イラン問題 | 大野もとひろオフィシャルブログ Powered by Ameba

イラン問題

19日、モスクワで開催されていたイラン問題をめぐるP5+1(米、英、仏、露、中、独、イラン)協議が物別れに終わった。当面は、協議再開の予定はなく、7月3日にイスタンブールにおいて技術会合が開催されることだけが決まっている。

イランの核疑惑をめぐっては、外交的な解決が行われない場合、イスラエルが武力行使を行うのではないかとの見方が強まっており、イスラエル側の要人もただちにとは言わないが、武力行使の可能性を肯定するかのような発言を繰り返している。かりに対イラン武力行使となれば、石油やそれに連動するLNG、LPGといった価格が高騰し、特に3.11後に深刻になっている我が国のエネルギー事情にきわめて深刻な影響が及ぶことになる。昨年の貿易収支悪化の約半分が高騰する化石エネルギー代金であることからみても、このことは明白である。ガソリン価格はここ数ヶ月低下傾向を見せているが、先のOPEC総会においても生産量維持が決定されたとおり、産油国はバーレルあたり90ドル程度をベースとみているのだから、今後のエネルギーを取り巻く環境には注目が必要である。また、対イラン武力行使が行われる場合、「アラブの春」以降、真情の吐露を厭わなくなった中東諸国における民衆の動きに伴う政情の不安定やイランのホルムズ海峡に対する軍事的影響力行使の可能性、それに連動するヒズボッラーの動き等も懸念される。一朝ことあれば、我が国のエネルギー事情にとどまらず、米国が争いに引きずり込まれるリスク、アジア向けの石油供給が不安定化し、世界経済を牽引するアジア経済の影響から経済不安が拡大する懸念等も存在する。

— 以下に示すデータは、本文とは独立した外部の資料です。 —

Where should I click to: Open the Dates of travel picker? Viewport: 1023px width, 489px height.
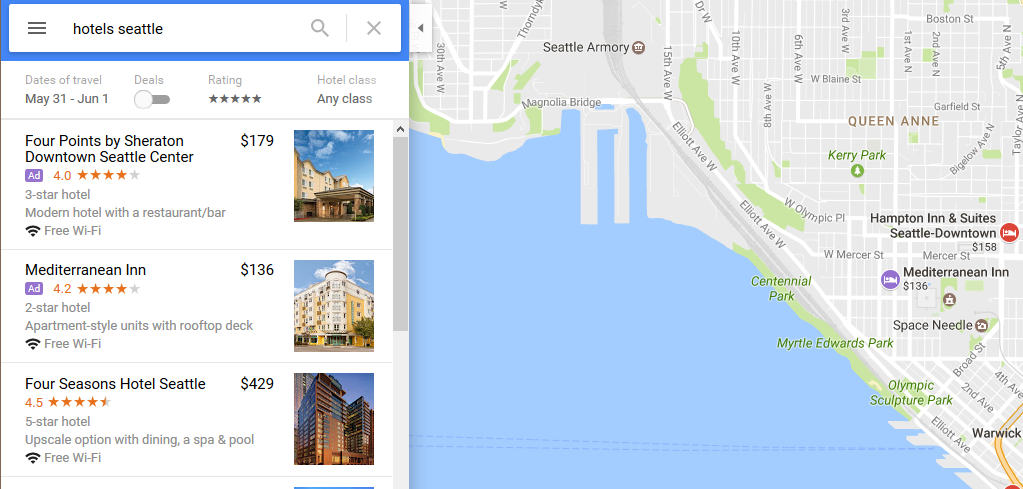67,99
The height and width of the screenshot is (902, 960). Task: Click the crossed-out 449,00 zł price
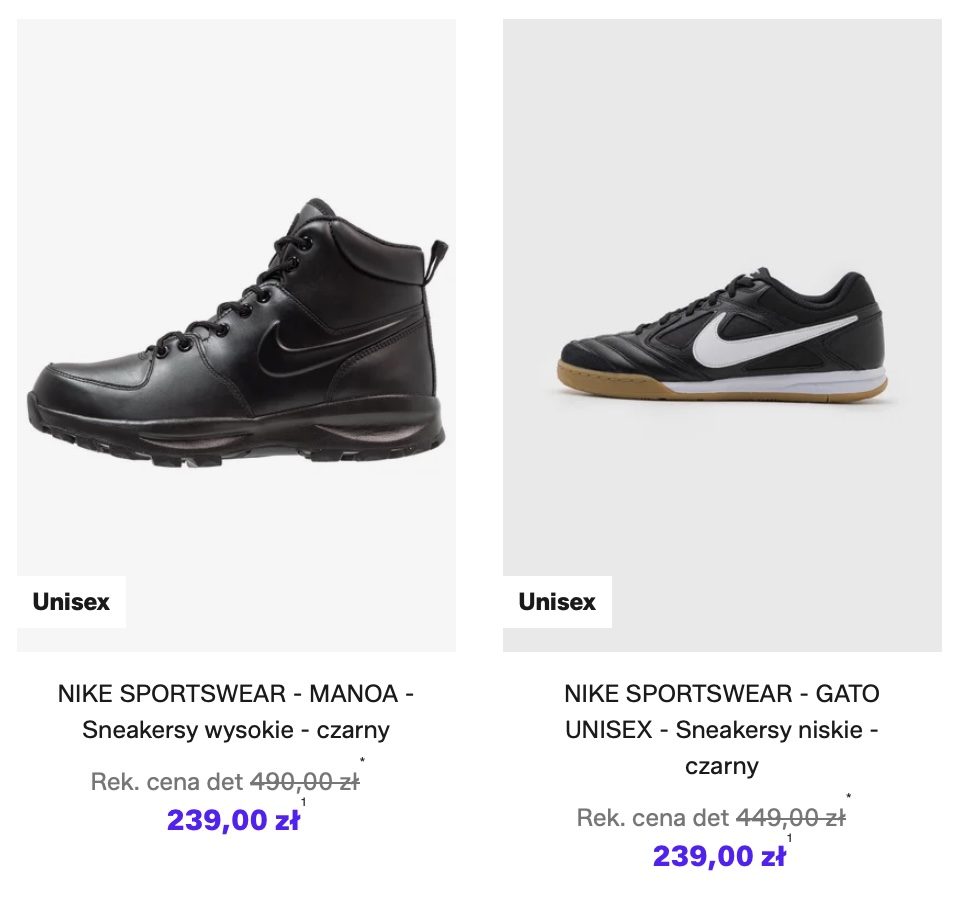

我が国にこれだけの影響が懸念されるにもかかわらず、日本はイラン問題協議に参加できず、限定的な影響力しか行使できない立場にある。米国やEUの対イラン制裁に振り回され、我が国が取り得る外交的手段は、他国の決定した制裁に従うか否かでしかない。イラン協議については、過去10年近く、我が国政府として協議への可能性を探ってきたが、それは実を結んでいないのが実情である。このような中、すでにご報告させていただいたとおり(http://ameblo.jp/oonomotohiro/entry-11218909496.html)、4月初頭には鳩山元総理と共にイランを訪問し、イラン政府に働きかけを行ってきた。イラン政府の有り様をみれば、直接高いレベルに対して国際社会の声を伝えることが必要と考え、イラン協議を継続できるような譲歩とIAEAとの協力を求めてきたのである。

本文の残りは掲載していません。